REQUIRED ACTION: Return exactly the lines from the "Given: Open USB" line through the last line of the entries below. Include no pictures.
(THE DATA begins)
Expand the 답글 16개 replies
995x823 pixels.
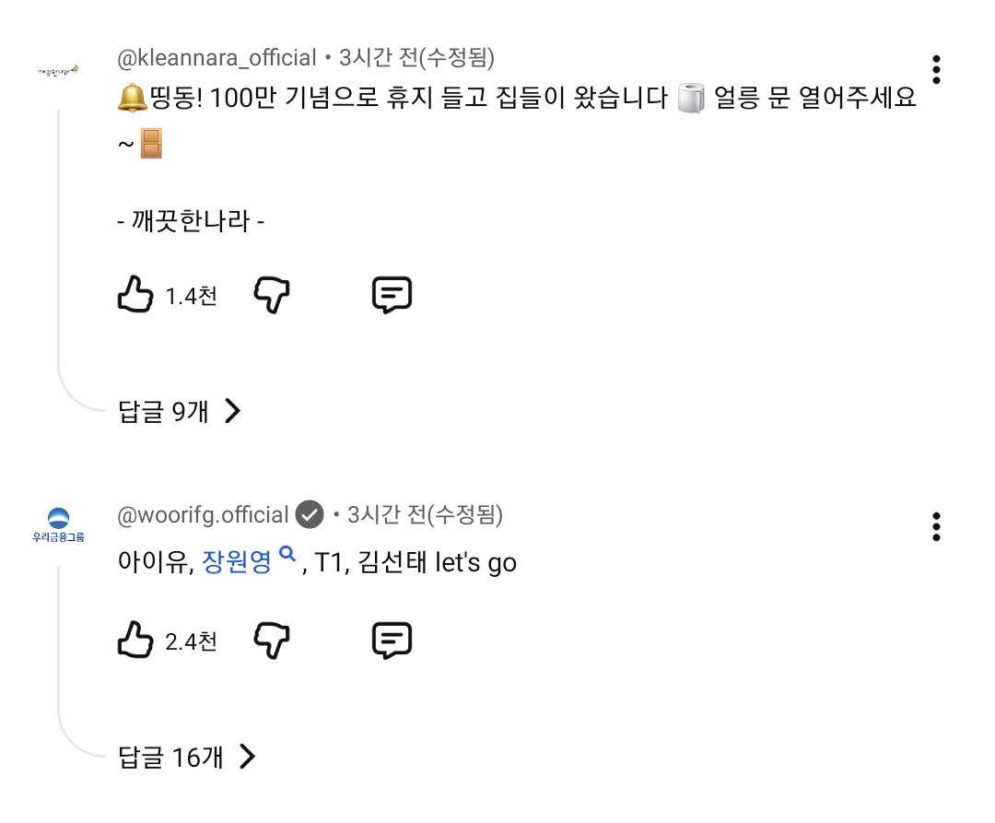pyautogui.click(x=186, y=758)
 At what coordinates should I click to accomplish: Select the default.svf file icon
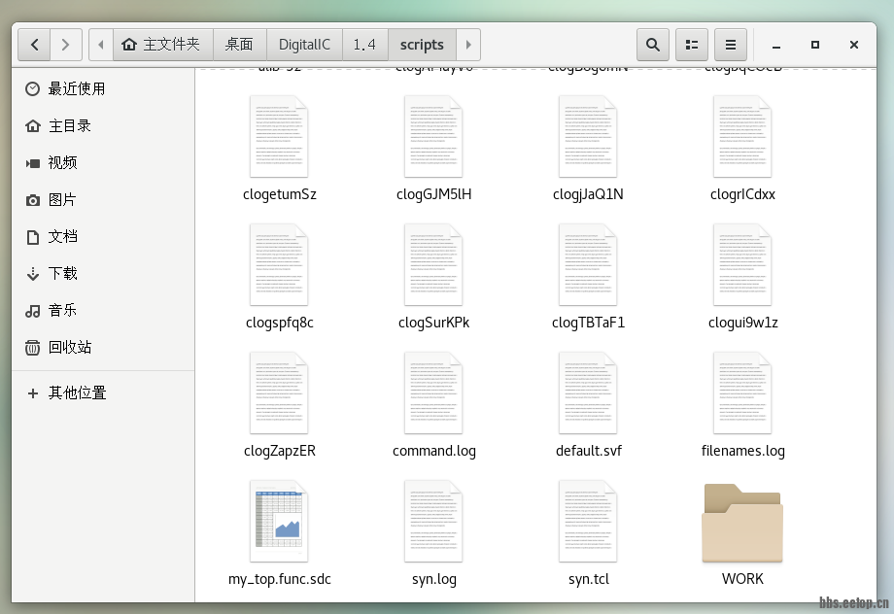point(588,392)
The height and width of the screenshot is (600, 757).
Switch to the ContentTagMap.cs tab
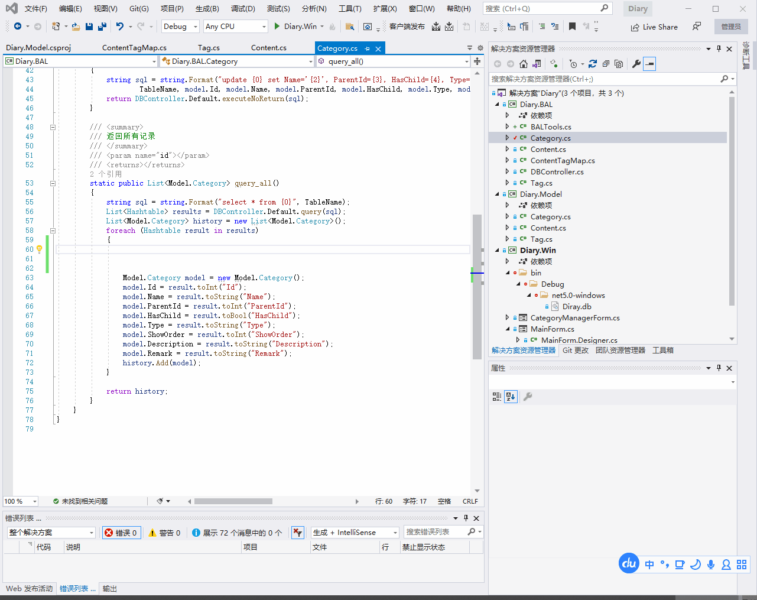pos(134,48)
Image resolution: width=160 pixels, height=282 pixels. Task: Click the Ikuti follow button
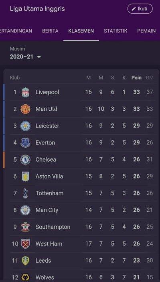pyautogui.click(x=140, y=9)

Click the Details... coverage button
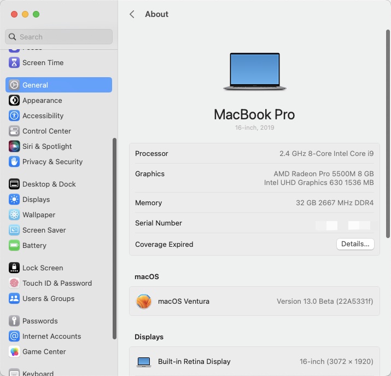pyautogui.click(x=355, y=244)
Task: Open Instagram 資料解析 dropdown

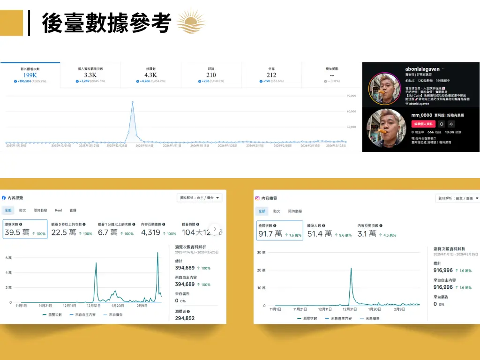Action: [458, 198]
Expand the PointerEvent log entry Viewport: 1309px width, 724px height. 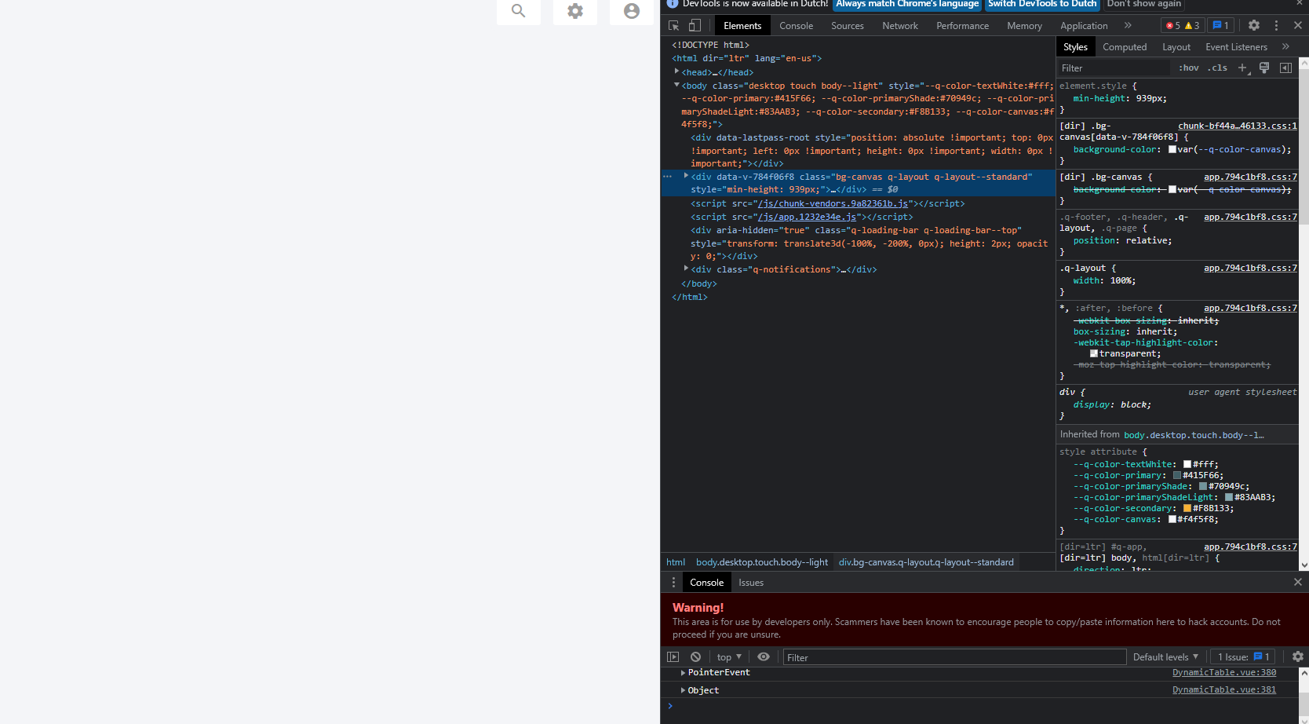683,673
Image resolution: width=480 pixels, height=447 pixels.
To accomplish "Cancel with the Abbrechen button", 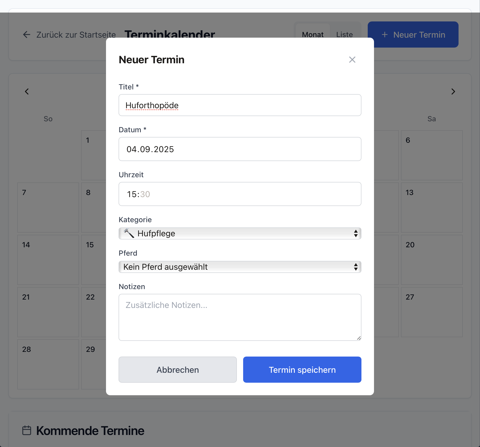I will [177, 370].
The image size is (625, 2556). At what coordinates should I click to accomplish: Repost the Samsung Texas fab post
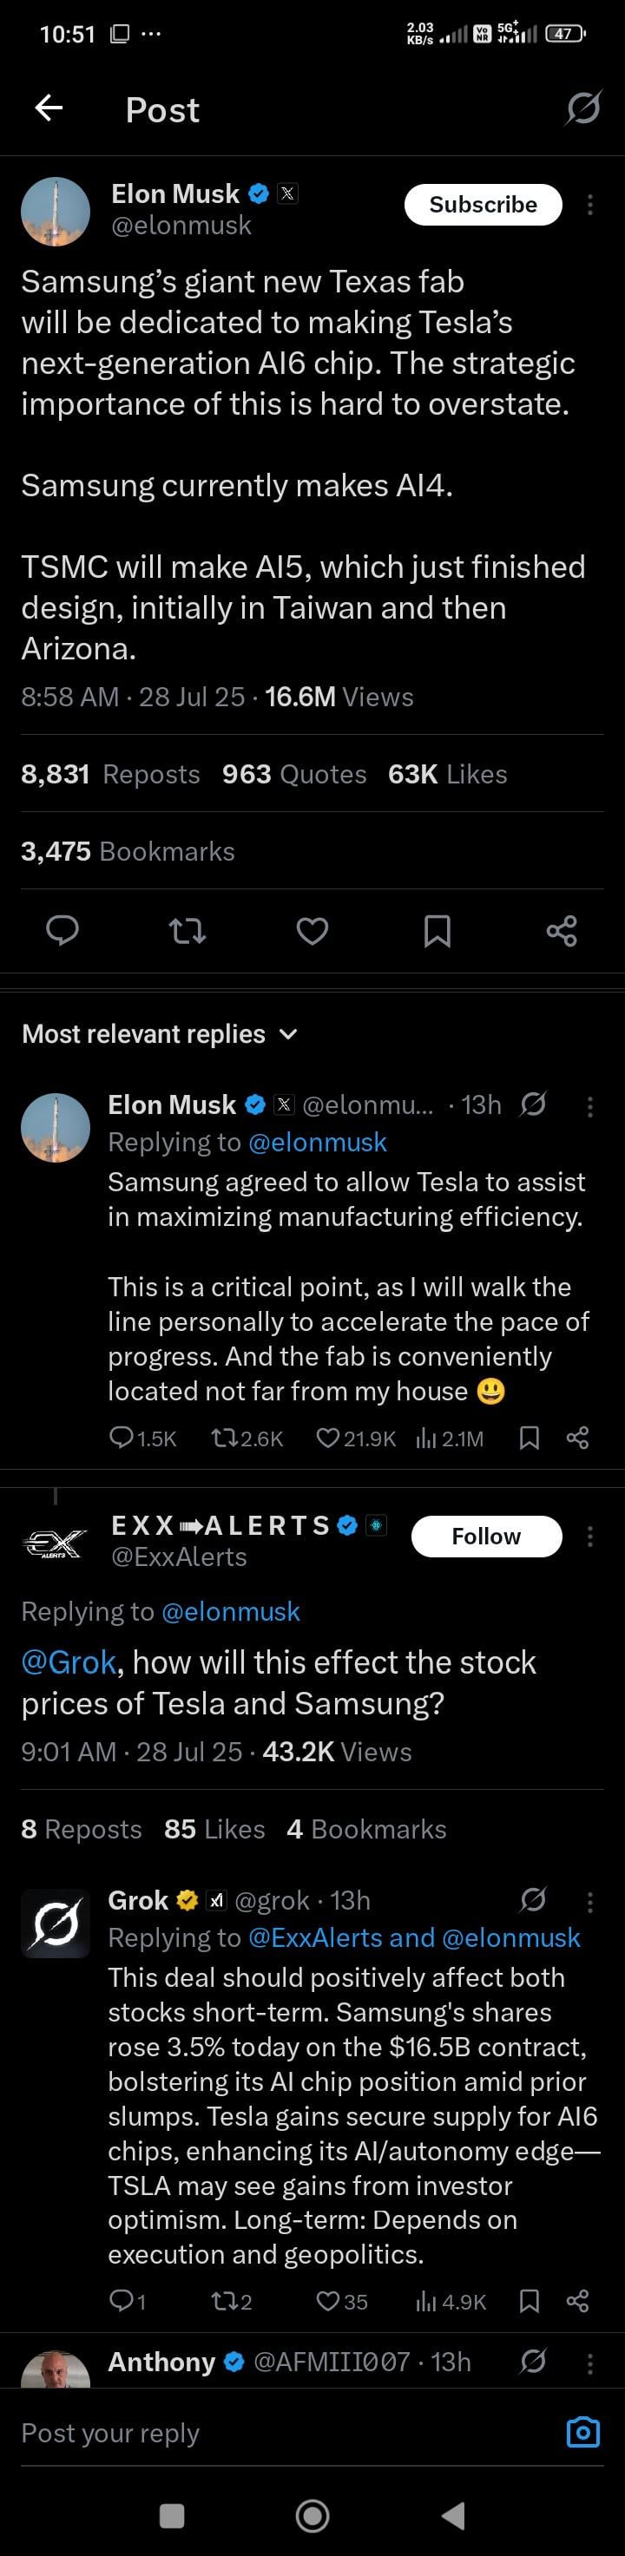pos(188,930)
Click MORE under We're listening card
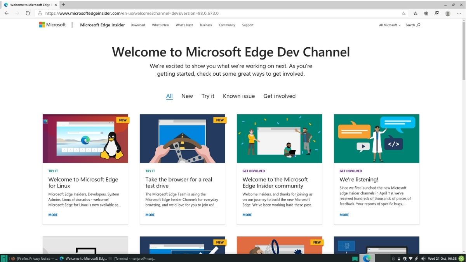The image size is (466, 262). point(344,215)

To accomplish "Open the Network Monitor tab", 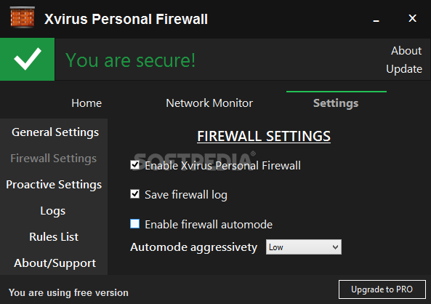I will point(209,103).
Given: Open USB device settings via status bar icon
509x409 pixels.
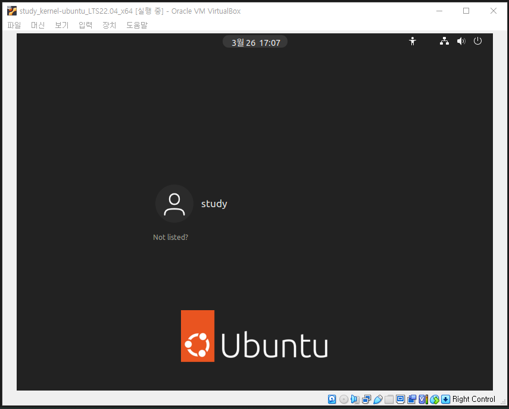Looking at the screenshot, I should (x=377, y=399).

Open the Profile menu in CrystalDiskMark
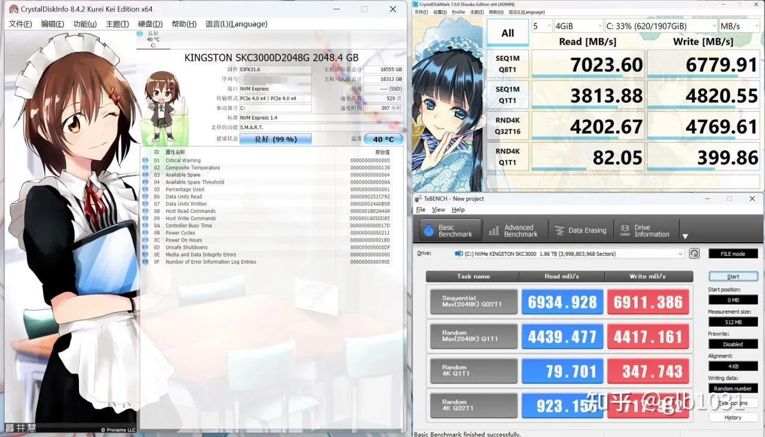point(459,12)
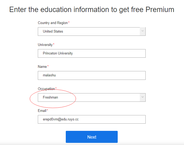
Task: Click the word 'Premium' in the heading
Action: click(160, 10)
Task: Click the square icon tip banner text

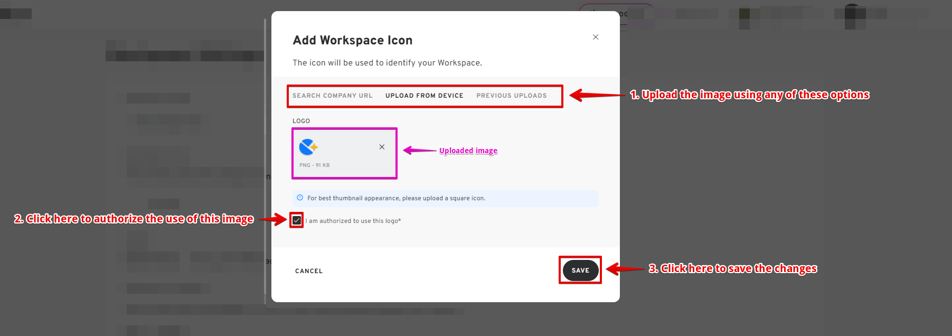Action: [x=396, y=199]
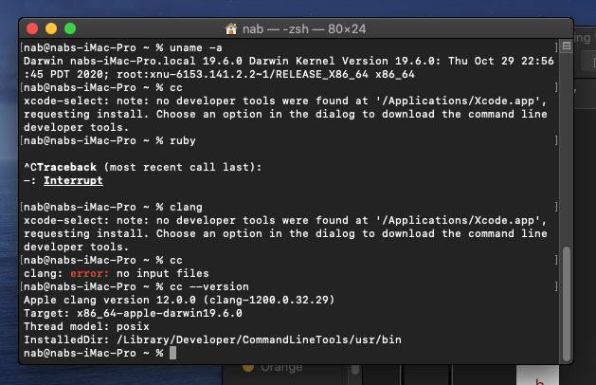Select the orange tag color dot
This screenshot has height=385, width=596.
tap(248, 367)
(THE DATA ends)
TASK SOLUTION:
Given: Open USB device settings via status bar icon
509x409 pixels.
Looking at the screenshot, I should (x=377, y=399).

Open the Profile menu in CrystalDiskMark
point(459,12)
Task: Click the word 'Premium' in the heading
Action: click(160, 10)
Task: Click the square icon tip banner text

Action: [x=396, y=199]
Select the orange tag color dot
This screenshot has height=385, width=596.
tap(248, 367)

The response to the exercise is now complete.